Tyler blickte an die Wand und entdeckte eine kleine Kamera, die wahrscheinlich in Betrieb war, da ein rotes Licht leuchtete. „Haben Sie die Kamera durchgehend an und reichen die Aufnahmen bis zur Straße vor?“ Der Handyverkäufer nickte einmal. „Können wir uns das Band kurz anschauen? Wir müssen wissen, was in der letzten Nacht passiert war.“
Nun schüttelte der Mann mit dem ausländischen Akzent den Kopf. „Sie sind hier nicht in der Videothek. Die Aufnahmen werden nicht einfach so herausgegeben.“ Hope legte ihre Hand auf den Tresen und sah ihn bittend an. „Wir versuchen gerade einen Mord aufzuklären. Unser Mandant wird wegen des Mordes beschuldigt und ihre Videokamera könnte unseren Mandanten womöglich entlasten!“ Der Mann weitete überrascht seine Augen, „Sie sind Anwälte?“ Hope und Tyler nickten einstimmig. „Staatsanwälte?“ Zögerlich fingen die beiden an, den Kopf zu schütteln und konnten schon ahnen, was nun folgen würde. Der Lateinamerikanische Staatsbürger, Luigi zeigte ein spitzbübiges Grinsen, „Na wenn es so ist muss ich ihnen das Band nicht geben, es sei denn…“
Hope verdrehte ihre Augen, blickte kurz zu Tyler, der ebenfalls einen genervten Gesichtsausdruck hatte und machte einen langen Seufzer. „Wenn ich dafür etwas Bares bekommen würde, könnte ich Ihnen sogar eine Kopie vom Band geben.“ Hope erhob ihren Zeigefinger und meinte zu ihm, dass er einen Moment warten sollte. Danach lief sie mit Tyler etwas zur Seite. „Jetzt will er noch bezahlt werden“, schimpfte Hope leise, sodass Luigi nichts mitbekam. „Wir brauchen aber das Band, anders können wir die Unschuld von Burks nicht beweisen“, entgegnete Tyler seiner Arbeitskollegin und drehte seinen Kopf kurz zu Luigi, der ihn wieder mit seinem geldgierigen Grinsen anstarrte.

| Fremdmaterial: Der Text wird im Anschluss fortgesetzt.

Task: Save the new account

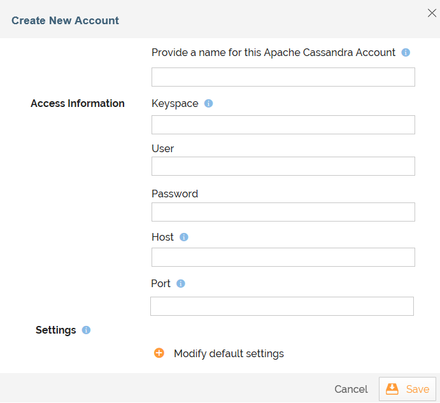Action: [408, 389]
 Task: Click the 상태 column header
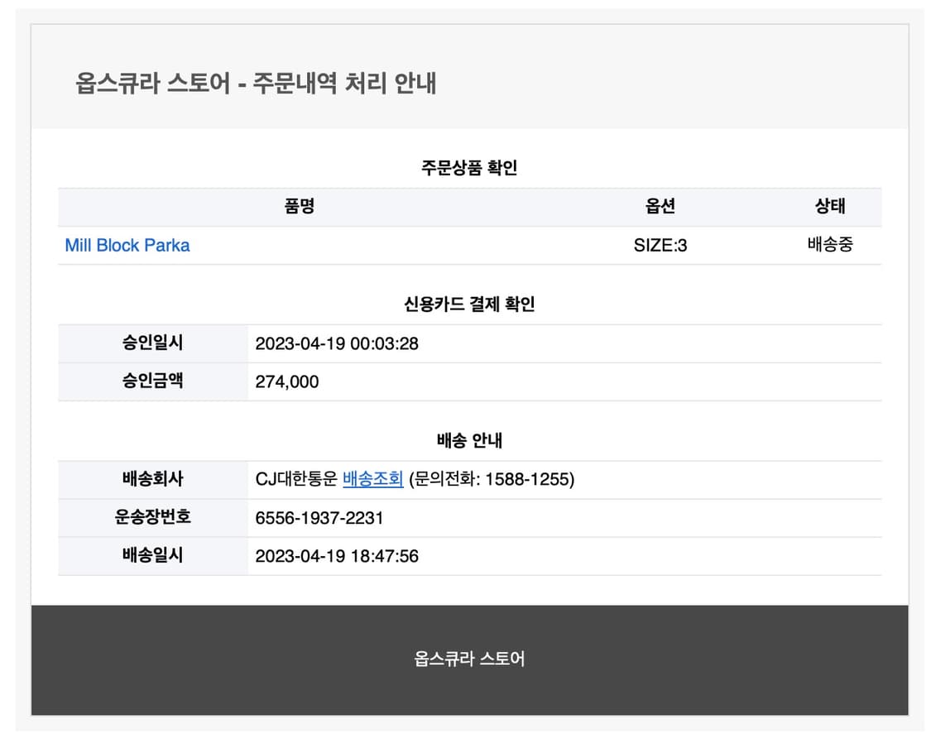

Nachdem die beiden ausdiskutiert hatten, lief Hope wieder zum Verkäufer und war damit einverstanden, die Aufnahmen gegen Geld zu bezahlen. „500 Dollar macht das dann.“ Tyler riss entsetzt seine Augen auf. 500 Dollar für eine Kopie? Ist er auf dem Kopf gefallen oder war er doch einfach nur auf das Geld scharf - Er hätte ihm höchsten 10 Dollar gegeben, aber 500 war doch ziemlich übertrieben.
„Ich habe mich da doch gerade verhört, nicht wahr?“, meinte Tyler zu Luigi, nachdem er einige Schritte zu ihm gelaufen war. Dieser aber schüttelte den Kopf, „500 Dollar – Ansonsten können Sie Ihre Beweise irgendwo anders herbeiholen“, wiederholte der Mann ein weiteres Mal. „Soviel habe ich aber nicht dabei“, äußerte sich Hope, als sie ihren Geldbeutel aufgemacht hatte. „Elektronisches Geld würde in Ausnahmen auch gehen.“ Tyler musste ruhig bleiben um den Mann nicht an den Hals zuspringen, holte aber letztendlich sein Portemonnaie aus seiner Manteltasche hervor und zuckte nach seiner Masterkarte. „500 Dollar und kein Penny mehr!“, sagte Tyler mit kalter Miene an Luigi gerichtet.
Mit gierigen Augen nahm der Handyverkäufer die Karte an sich, tippte 500 Dollar in sein Kassenprogramm ein und zog die Kreditkarte durch den Schlitz des Terminals. „Es war mir eine Freude mit ihnen Geschäfte gemacht zu haben“, bedankte sich Luigi, nachdem er Tyler die Karte zurückgegeben hatte. „Und die Kopie des Videos?“, fragte Hope gereizt und tippte ungeduldig mit ihren schwarzen Absatzschuhen gegen den Fußoden auf und ab. Kurz darauf verschwand Luigi in ein Hinterzimmer und tauchte nach fünf Minuten wieder mit einer CD in der Hand auf. „Hier bitte schön, frisch aus dem Laufwerk..“, lachte er und bekam ein unverständliches Kopfschütteln von Hope.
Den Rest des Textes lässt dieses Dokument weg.